Recursive Memory

After thinking about my previous blog posts, I realized that I unintentionally kept returning to art history. I alluded to Hopper’s and Motley’s paintings and the concept of the anchor (it’s also worth noting that art history came up in group conversation when I thought about tenebrism in Victor LaValle’s Big Machine art allusions). Looking back on this, my blog posts’ content itself aligns with a course concept: recursion. But in my thinking about this recursive process, I began to realize that this was no mere coincidence, rather, it highlights  how interconnected recursion and memory actually are.

While I have since noticed art history as a common motif in my posts, it wasn’t until I came across a Big Machine passage that it started to morph into a concrete blog post idea. Toward the end of the novel, Ricky Rice notes that “when I get too puffed up, when I invest to much into my own powers, I rely on what the Washerwomen taught me.” This is significant because it reminded me that, like Ricky, I was recurring back to previous information, my memory. It was fortunate that the art history allusions are rather innocuous, but, in the words of Dr. McCoy, I was still “plugging into a socket” or using “scripts” unintentionally—I was going through a recursive process without even knowing it.

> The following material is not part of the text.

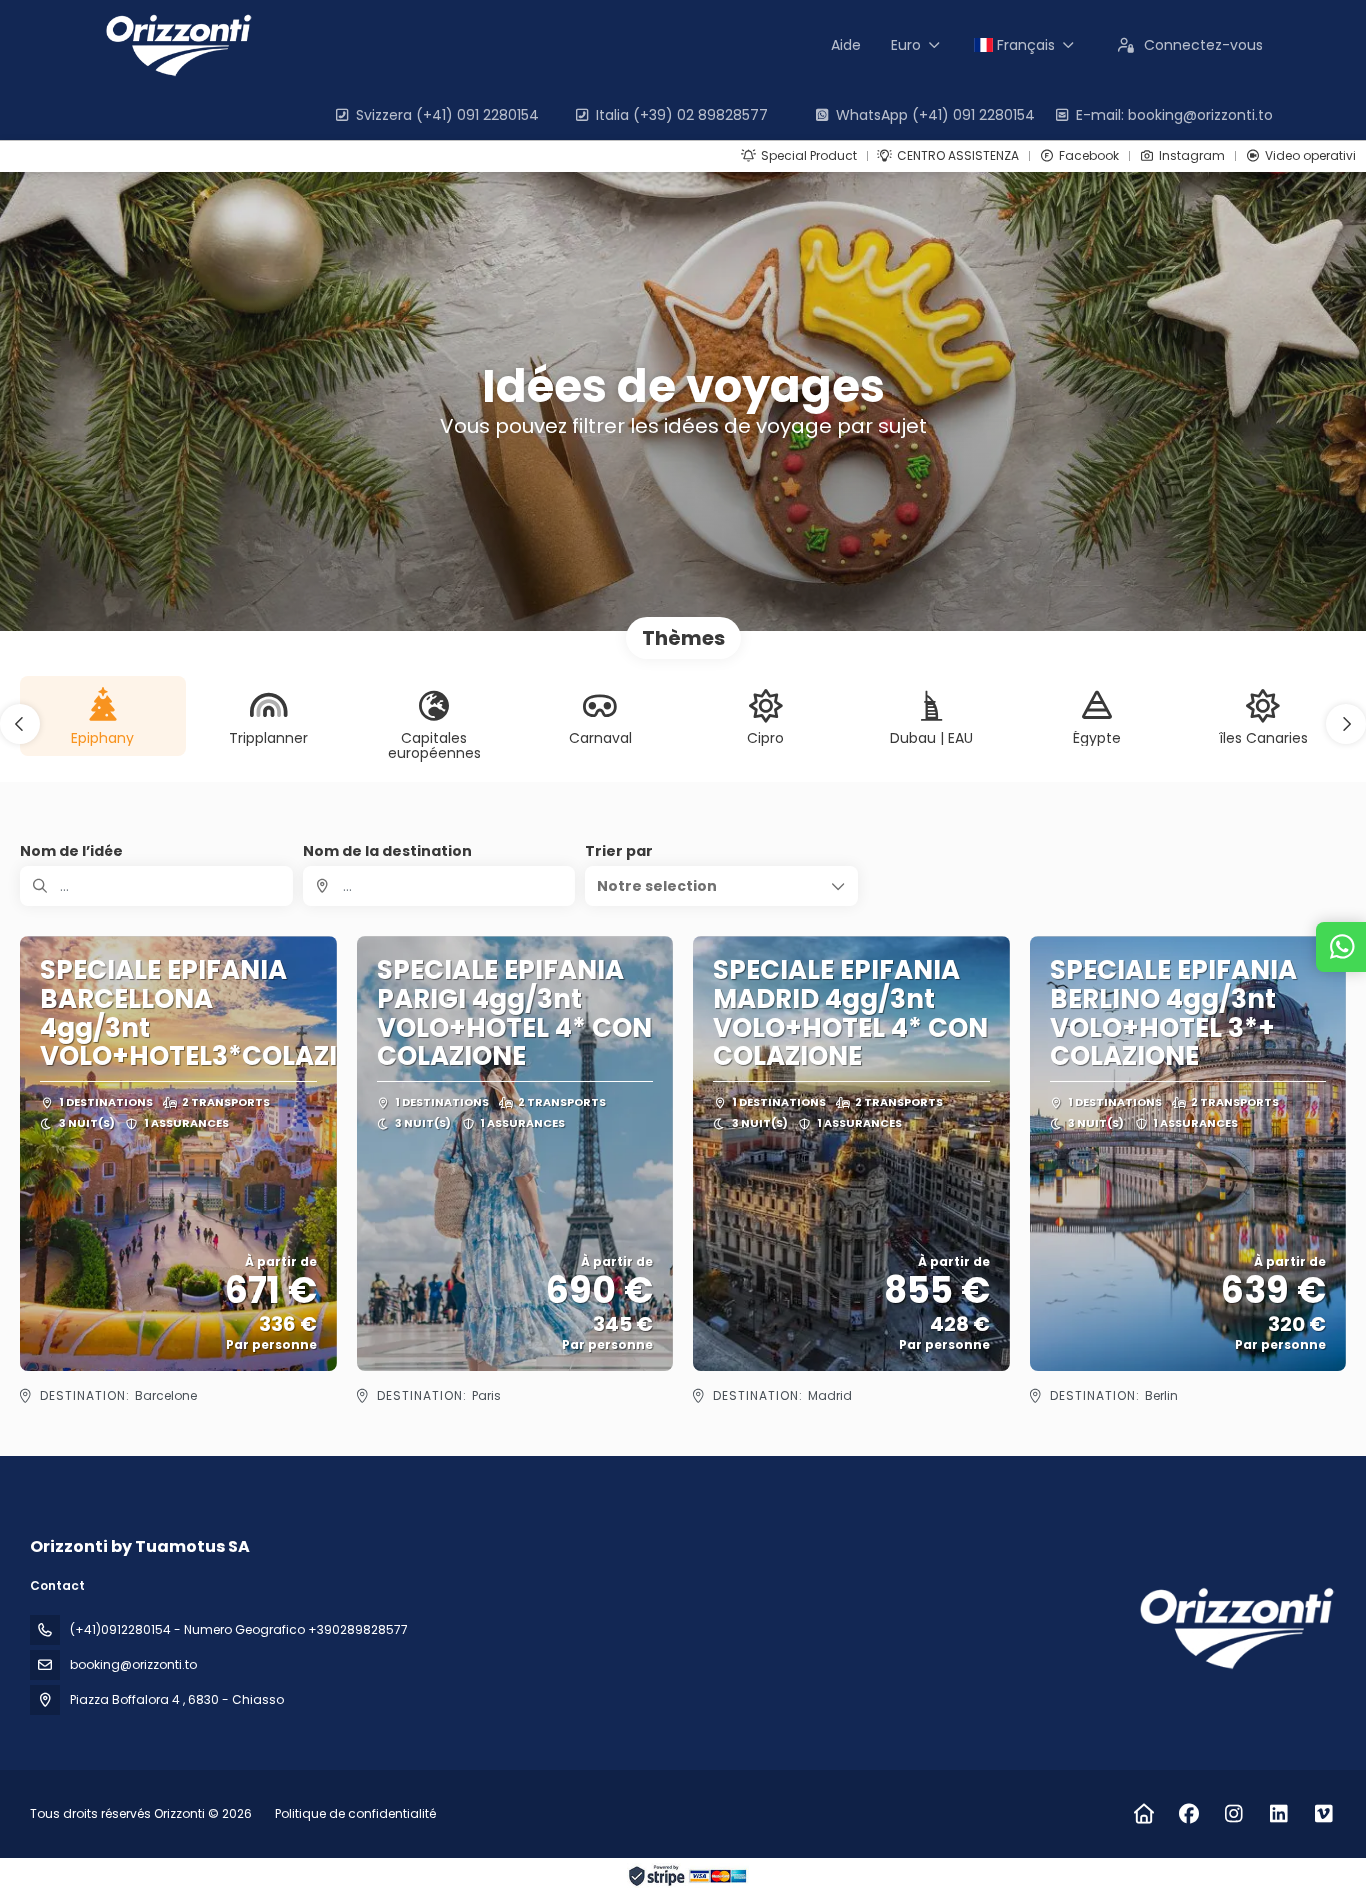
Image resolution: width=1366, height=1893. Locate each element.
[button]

Big Machine does offer a solution to unintentionally plugging into scripts, however. Immediately after Ricky remarks how he relies on what the Washerwomen taught him, he notes, “Doubt grinds up my delusions. It makes me humble. And that’s a gift.” This reminds readers to never be too certain about the information they are taking in, subscribing to, and disseminating. Their memories can be faulty. Doubting the environment around us, the institutions we interact with, and memories helps prevent unintentionally “plugging into sockets.”

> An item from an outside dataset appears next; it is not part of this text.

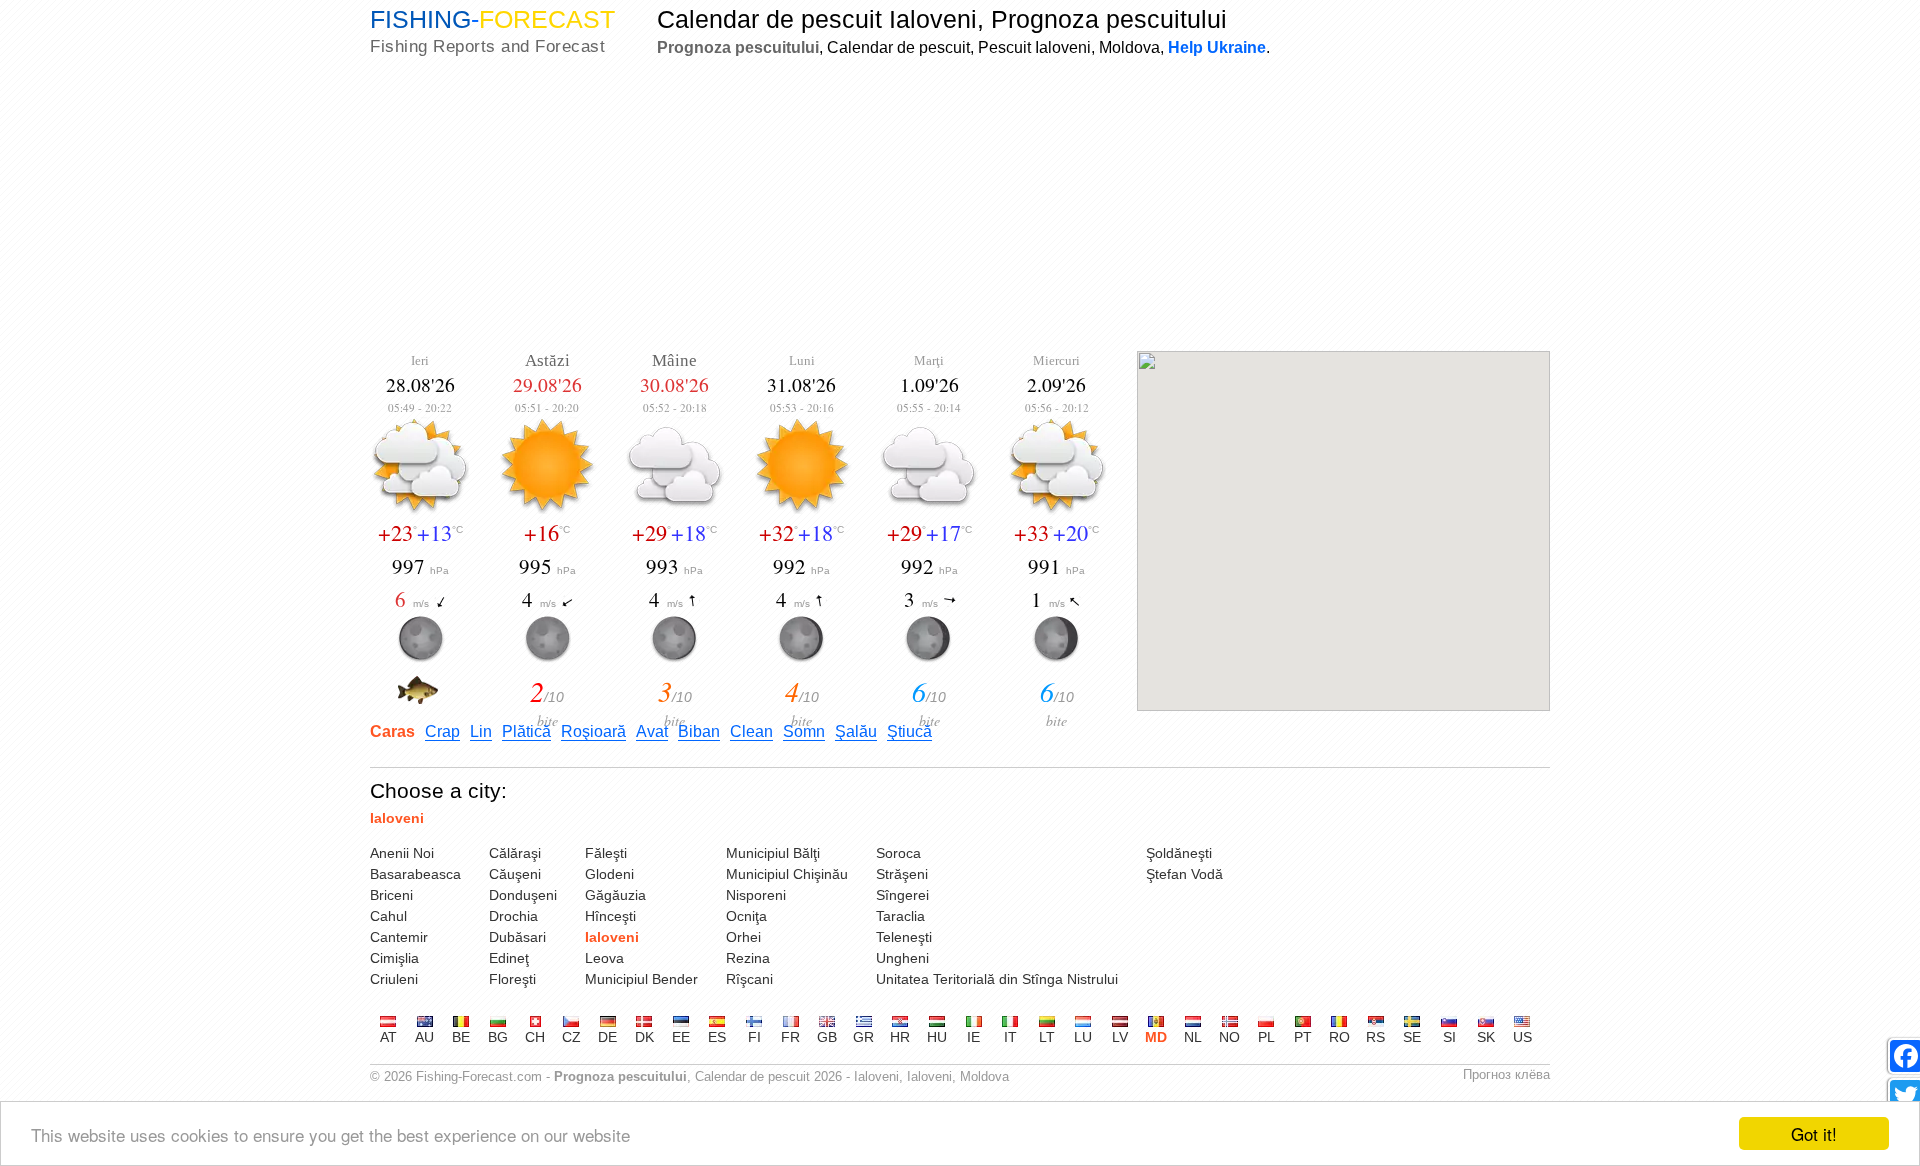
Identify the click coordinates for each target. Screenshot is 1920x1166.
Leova (604, 958)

When people consider where the information they have comes from, it allows for careful consideration as to whether or not it should be spread. Perhaps a certain phrase someone uses daily actually has a bigoted history they never thought of before. With this new perspective, this phrase and its offensive context can be replaced with better, more inclusive language. This takes some humility, as LaValle notes, but the gift in that humility is that people earn more agency and independence through their awareness. The institutions who attempt to write people’s “scripts” for them lose power when those people decide to write their own scripts. Relying on memory simply because it’s easier or instinctive is what institutions want. People need to doubt their memories and the information contained within them.